There’s also the meeting with old friends during Ramadan. While this wasn’t a big selling point back in the day, this became particularly important during college. 

And as days go by, and as the connections with people you thought the world of start to dissolve into nothingness, those rare interactions during Ramadan all the more important. If memories are the fuel that keep us alive, then what’s the harm in rejuvenating the source once in a while?

So then, let’s recap. Family evenings. Spending time with what’s important and sticking it to the Man. Reunions that can carry someone for lifetimes. What am I getting at here? What am I trying to say? 

Let’s go back to the opening statement -- let’s talk about drumrolls. While a drumroll seems commonplace, the anticipation it builds for the crescendo is one of the most important things of the whole piece. It is the same thing with Ramadan, and Eid in particular. Eid is an amazing event, that goes without saying. But Eid is fleeting, and more often than not, aside from some kacchi and firni here and there and a hangout at a friend’s house, it isn’t very different from your ordinary days. 

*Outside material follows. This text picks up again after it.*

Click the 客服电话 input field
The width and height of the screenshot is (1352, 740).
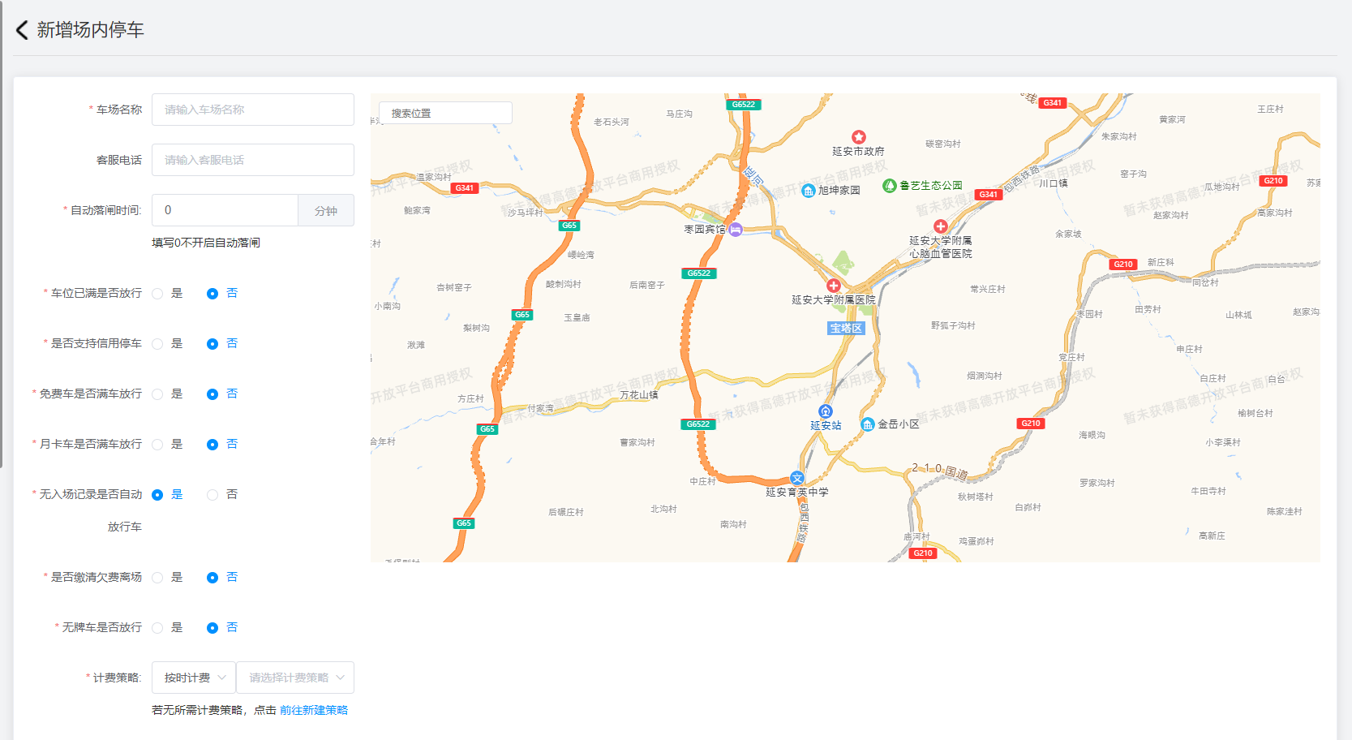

This is the reason why Ramadan is so important, and this is why I would argue that Ramadan is more important than Eid. Aside from the religious connotations, Ramadan serves as the drumroll for Eid, the anticipation for this fleeting moment that would be over in a jiffy. Taken individually, the acts committed during Ramadan don’t mean much, true. But considered as a unit, a pattern starts to emerge. 

They are all part of the same game, and they are all being done with the same purpose. Remember those parties where you spent weeks planning the bits and pieces only for the planning phase to become more fun as the party was over in a couple of hours anyway? Ramadan is like that for Eid. And no matter how fun Eid is, the festive atmosphere that grabs a hold of all of us dissipates as soon as it is noon on an Eid. 

But for a month before that, we can hold on to that festive spirit. A month when we don’t have to engage in acts that suck the spirit out of us. A month when we can get back to what made our lives so great back in the day -- or at least grab an essence of it. A month where even the air feels different, and a trip to the tong in the evening can stand toe to toe with some of the most exclusive dishes in the world. 

In short, it is a month-long celebration or the anticipation of a celebration -- executed in such a way that only us Bangladeshis can. And that is why the whole of Ramadan is nothing short of an ode to a fish hook moon, and an ode to the holy spirit that resides within us all. 

Ramadan Kareem everyone. May you find the strength to go on during these trying times.

Nafis Shahriar is a student of business and a freelance writer.